Playalinda7:jawdrop:


----------



## redfishjoebob (Feb 10, 2003)

i HAVE SOME PENNS, BUT REFUSE TO PAY FOR A STRADIC, i HAVE HAD TWO, AND THEY DID NOT SEEM TO HOLD UP. i AM NOW EXCLUSIVLY BUYING OKUMA SPINNING REELS, THEIR CORONADO, IS THE BEST REEL FOR THE MONEY. aT LEAST TO ME. i BOUGHT THREE OF THEM OF EBAY, AND HAVE BEEN THOROUGHLY SATISFIED. tHEY ARE WELL MADE AND YOU CANNOT EVEN BEAT THE RETAIL PRICE. BUT THE DECISION IS YOURS. sEE yA jOE

HERE IS THEIR WEBSITE

WWW.OKUMAFISHING.COM


REMEMBER THREE QUARTERS OF THE EARTH IS COVERED BY WATER, SO THREE QUARTERS OF YOUR TIME SHOLU BE SPENT FISHING..


----------



## Playalinda7 (Aug 5, 2003)

Thank you redfishjoebob. So your stradics did not hold up huh? I'm kinda leaning toward a daiwa emblem but that okuma oryx is looking pretty good.
Thank you for the link.


----------



## AL_N_VB (Apr 3, 2002)

Used to be a PENN,Shimano and older model Fin-Nor reel man.Till I got broke!

I exclusively use Diawa reels on all my lite/medium spinning tackle.

Don't get me wrong,I still fish with a Penn 6500SS-on a shimano 7 foot boat rod(bottom fishing),and their 525MAG(best purchase since my mail-order wife)-on my 11 foot Tica .

But for the waist high wading-the Samauri 2500 on my 8 foot Key Largo trout rod,and the 3500 XLT on my 8 foot Fenwick pluggin/spoon rod-All Diawa reels.

I think the new Daiwa reels are the best by for the Bucks.


My .01 cent...I would give .02,but still financing my old spinning tackle.


----------



## BentHook (Dec 22, 2002)

I've got two of the Emblem 5500 xa's and they've been great. I'm using PPro 50 lbs and 65 lbs on them and haven't had any problems. I've fished one of them 150 days now, throwing lures and surf fishing. The drags are excellent and have hauled in a 75 lb Black Drum and a Poon around 85 lbs and countless Reds in the 40" range.
I would have got the ZA on the last purchase because the have the extra spool but I got a deal on my last XA.


----------



## LitzFish26 (Apr 14, 2003)

Playalinda,
I am all about the Okuma Coronada as well as the Epixor. They are a really affordable alternative to Shimano Baitrunners!
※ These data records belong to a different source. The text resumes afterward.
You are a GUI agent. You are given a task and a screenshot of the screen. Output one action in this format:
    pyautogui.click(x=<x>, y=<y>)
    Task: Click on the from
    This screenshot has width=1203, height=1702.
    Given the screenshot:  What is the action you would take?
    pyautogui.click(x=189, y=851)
I have used Shimano and PENN in the past, but I recently switched to Okuma for all of my inshore spinning needs and they have came up big! I think any of the reels you are looking at are great reels. It is all up to how much loot you are willing to spend! Good luck and Fish On!
 

Litz!


----------



## Playalinda7 (Aug 5, 2003)

*okuma*

Litz, 
The okuma oryx is looking good to me...just wondering, Okuma's aren't cheap like quantum reels are they? Like, do they get all loose and worn out after a year? Are they comparable to say a penn ss as far as quality?
At this point the okuma oryx and the daiwa emblem series are what I'm considering.
Thank you,
Playalinda7


----------



## fisher446 (Aug 7, 2003)

Go with the penn SS series reels. You cant beat them in any way. I own atleast 2 of every model from the 4500 to the 9500.


----------



## catman (May 28, 2001)

Ditto fisher446. Many of the charter captains on the Chesapeake use them so that should speak for itself. I've been useing the 4500SS's and 5500SS's for some time without a hint of trouble. Spool them with Power Pro 30# & 50# super braid and go catch some big fish. 

Catman.


----------



## LitzFish26 (Apr 14, 2003)

Playalinda,
I have a 6500 SS I payed 119.00 for about 1 year ago! I also got an Okuma Coronado Baitfeeder CD90 as a gift last September! 
(85.00) I fish the heck out of that Coronado and it has held up just as good as the 6500 SS. I am not to sure about the oryx series. If you have money to spend then you can't lose with a PENN. To answer your question, Okumas are, in my eyes, a way better reel than Quantumms! I hope that helps!
Litz


----------